Post by Pravoslavnik »

I saw this article by Kathleen Parker in the newspaper today, describing Barak Obama as a "new Messiah," and thought that some people here might find it of interest:

The Church of Obama: Like, whoa

By Kathleen Parker
Article Last Updated: 02/22/2008 07:01:35 AM MST

Much has been made of the religious tenor of Barack Obama's presidential campaign. Reports of women weeping and swooning — even of an audience applauding when The One cleared his proboscis (blew his nose for you mortals) — have become frequent events in the heavenly realm of Obi-Wan Obama.

His rhetoric, meanwhile, drips with hints of resurrection, redemption and second comings. "We are the ones we've been waiting for," he said on Super Tuesday night. And his people were glad.

Barack Obama has many appealing qualities, not least his own reluctance to be swaddled in purple. Nothing quite says, "I'm only human" like blowing one's nose in front of 17,000 admirers. The audience's applause was reportedly awkward, as if the crowd was both approving of anything their savior did, but a little disappointed at this rather ungodly behavior.

So what is the source of this infatuation with Obama? How to explain the hysteria? The religious fervor? The devotion? The utter euphoria surrounding a candidate who had the audacity to run for leader of the free world on a platform of mere hope?

If anthropologists made predictions the way meteorologists do, they might have anticipated Obama's astronomical rise to supernova status in 2008 of the Common Era. He is a perfect storm of the culture of narcissism, the cult of celebrity, and a secular society in which fathers (both the holy and the secular) have been increasingly marginalized from the lives of a generation of young Americans.

All of these trends have been gaining momentum the past few decades. Social critic Christopher Lasch named the culture of narcissism a generation ago and cited addiction to celebrity as one of the disease's symptoms — all tied to the decline of the family.

That culture has merely become more exaggerated as spiritual alienation and fatherlessness have collided with technology (YouTube, Facebook, MySpace, etc.) that enables the self-absorption of the narcissistic personality.

Grown-ups with decades under their double chins may have a variety of reasons for supporting Obama, but the youth who pack convention halls and stadiums as if for a rock concert constitute a tipping point of another order.

One of Obama's TV ads, set to rock 'n' roll, has a Woodstock feel to it. Text alternating with crowd scenes reads: "We Can Change The World" and "We Can Save The Planet." Those are some kind of campaign promises. The kind no mortal could possibly keep, but never mind. Obi-Wan Obama is about hope — and hope, he'll tell you, knows no limits.

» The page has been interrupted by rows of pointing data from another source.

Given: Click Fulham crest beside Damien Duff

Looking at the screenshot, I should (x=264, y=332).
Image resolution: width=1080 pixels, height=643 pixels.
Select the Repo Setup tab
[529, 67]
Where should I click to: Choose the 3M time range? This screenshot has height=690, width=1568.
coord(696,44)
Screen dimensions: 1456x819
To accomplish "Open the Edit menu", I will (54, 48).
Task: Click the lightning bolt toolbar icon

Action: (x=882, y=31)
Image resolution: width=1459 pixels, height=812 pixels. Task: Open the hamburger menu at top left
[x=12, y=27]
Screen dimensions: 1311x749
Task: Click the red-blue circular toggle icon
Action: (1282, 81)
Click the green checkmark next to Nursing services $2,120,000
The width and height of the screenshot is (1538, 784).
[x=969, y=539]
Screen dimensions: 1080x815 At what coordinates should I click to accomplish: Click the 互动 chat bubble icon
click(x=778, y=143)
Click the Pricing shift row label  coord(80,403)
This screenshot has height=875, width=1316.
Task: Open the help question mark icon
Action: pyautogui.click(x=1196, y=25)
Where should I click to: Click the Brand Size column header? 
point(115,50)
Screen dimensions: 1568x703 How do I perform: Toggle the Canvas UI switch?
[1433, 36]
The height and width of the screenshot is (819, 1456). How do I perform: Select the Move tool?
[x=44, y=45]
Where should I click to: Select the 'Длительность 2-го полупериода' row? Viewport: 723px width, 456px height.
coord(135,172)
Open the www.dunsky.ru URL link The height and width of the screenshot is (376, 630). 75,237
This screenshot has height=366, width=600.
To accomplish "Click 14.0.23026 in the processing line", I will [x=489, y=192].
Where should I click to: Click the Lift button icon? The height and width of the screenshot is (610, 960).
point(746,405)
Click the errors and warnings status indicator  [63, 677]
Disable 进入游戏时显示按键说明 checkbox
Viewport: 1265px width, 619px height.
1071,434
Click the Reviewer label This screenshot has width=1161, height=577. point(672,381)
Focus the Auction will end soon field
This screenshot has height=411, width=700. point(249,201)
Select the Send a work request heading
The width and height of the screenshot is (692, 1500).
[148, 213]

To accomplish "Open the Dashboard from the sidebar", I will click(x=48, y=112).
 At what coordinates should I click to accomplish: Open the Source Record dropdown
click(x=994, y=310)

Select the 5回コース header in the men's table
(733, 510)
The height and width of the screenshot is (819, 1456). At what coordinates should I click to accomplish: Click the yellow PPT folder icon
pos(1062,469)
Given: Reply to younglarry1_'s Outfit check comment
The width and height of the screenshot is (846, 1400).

It is thus no surprise that the young are enamored of Obama. He's a rock star. A telegenic, ultra- bright redeemer fluent in the planetary language of a cosmic generation. The force is with him.

But underpinning that popularity is something that transcends mere policy or politics. It is hunger, and that hunger is clearly spiritual. Human beings seem to have a yearning for the transcendent — hence thousands of years of religion — but we have lately shied away from traditional approaches and old gods.

Thus, in post-Judeo-Christian America, the sports club is the new church. Global warming is the new religion. Vegetarianism is the new sacrament. Hooking up, the new prayer. Talk therapy, the new witnessing. Tattooing and piercing, the new sacred symbols and rituals.

And apparently, Barack Obama is the new messiah.

Here's how a 20-year-old woman in Seattle described that Obama feeling: "When he was talking about hope, it actually almost made me cry. Like it really made sense, like, for the first, like, whoa . . . ." This New Age glossolalia may be more sonorous than the guttural emanations from the revival tent, but the emotion is the same. It's all religion by any other name.

Whatever the Church of Obama promises, we should not mistake this movement for a renaissance of reason. It is more like, well, like whoa.